EU will Autohersteller zum Klimaschutz zwingen
24. November 2007, 10:02
Uhr
Die
EU-Kommission plant Strafen für Autofirmen, die gegen
die neuen Klimaschutz-Vorgaben verstoßen. "Es
sollte Konsequenzen haben, wenn Hersteller den Grenzwert
nicht einhalten. Sie sollten eine Art Entschädigung
zahlen", sagte Kommissionspräsident José
Manuel Barroso der "Bild am Sonntag". Andernfalls
wäre das ganze System nicht sehr glaubwürdig.
Barroso kündigte an, die EU-Kommission werde ihr
Konzept noch vor Weihnachten vorlegen, und nannte erstmals Details: Neuwagen in Europa dürften "ab 2012 durchschnittlich
nur noch 120 Gramm Kohlendioxid pro Kilometer
ausstoßen", sagte der Kommissionspräsident.
Dieser Grenzwert möge der Autoindustrie hart vorkommen,
sei aber zu schaffen. Die EU-Kommission plane, den Wert auf
Fahrzeugflotten, nicht auf einzelne Modelle zu beziehen.

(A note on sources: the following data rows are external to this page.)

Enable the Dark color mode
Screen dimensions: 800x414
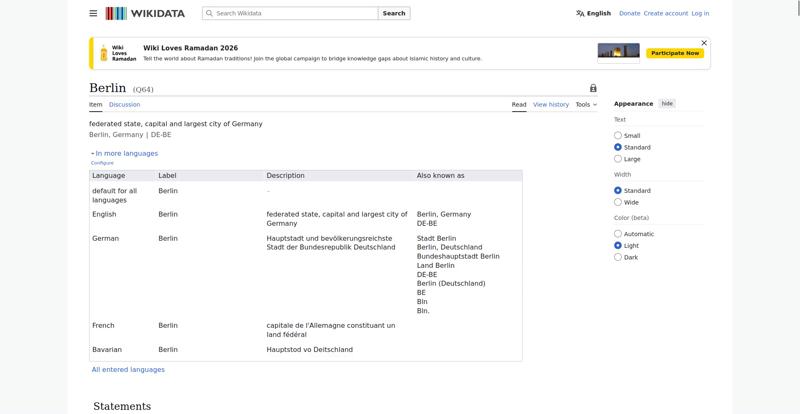click(618, 257)
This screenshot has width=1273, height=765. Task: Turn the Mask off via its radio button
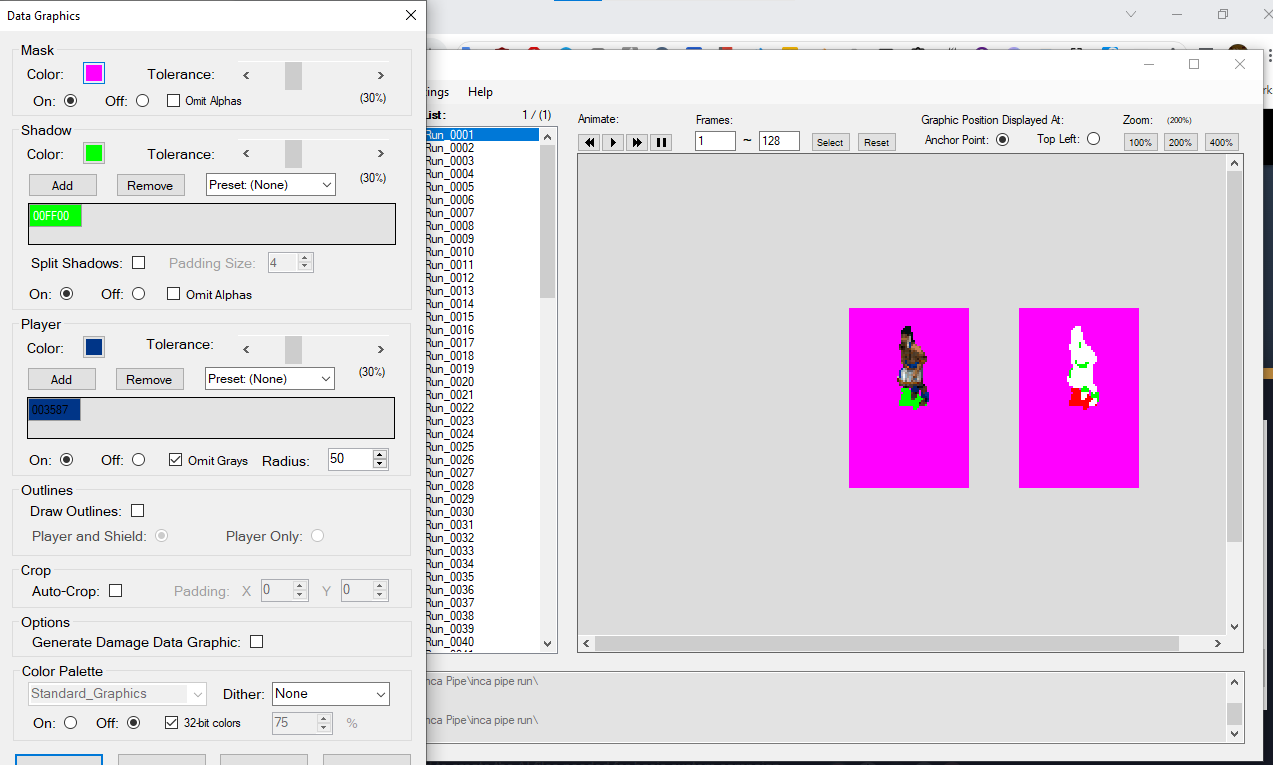pos(141,100)
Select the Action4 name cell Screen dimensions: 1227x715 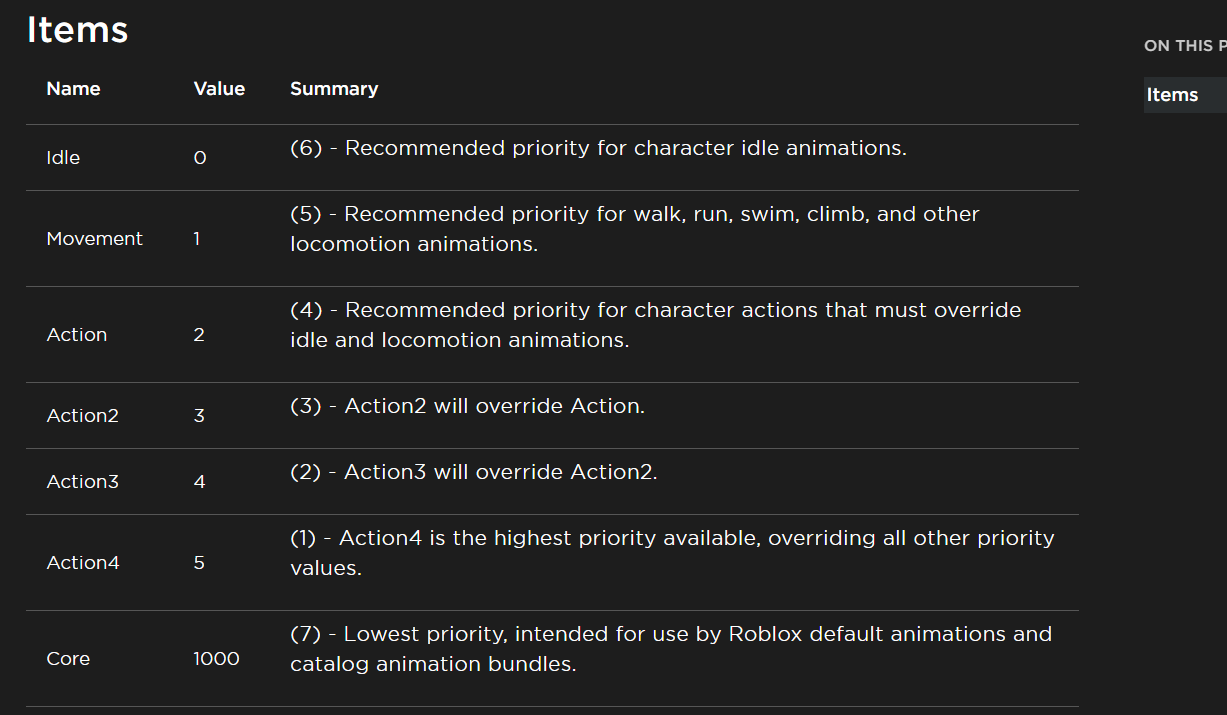point(82,563)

Zugleich zeigte der Chef der EU-Kommission Sympathie für
Bestrebungen, ein Tempolimit auf deutschen Autobahnen
einzuführen. "Autos, die an eine
Höchstgeschwindigkeit gebunden sind, stoßen
weniger Treibhausgase aus", erklärte Barroso. Der
Präsident betonte, Klimaschutz und Wirtschaftswachstum
seien durchaus miteinander vereinbar. "Wir stehen am
Beginn einer neuen industriellen Revolution. Wenn wir zu den
ersten gehören, die auf klimafreundliche Technologien
umsteigen, werden wir Wettbewerbsvorteile haben", sagte Barroso.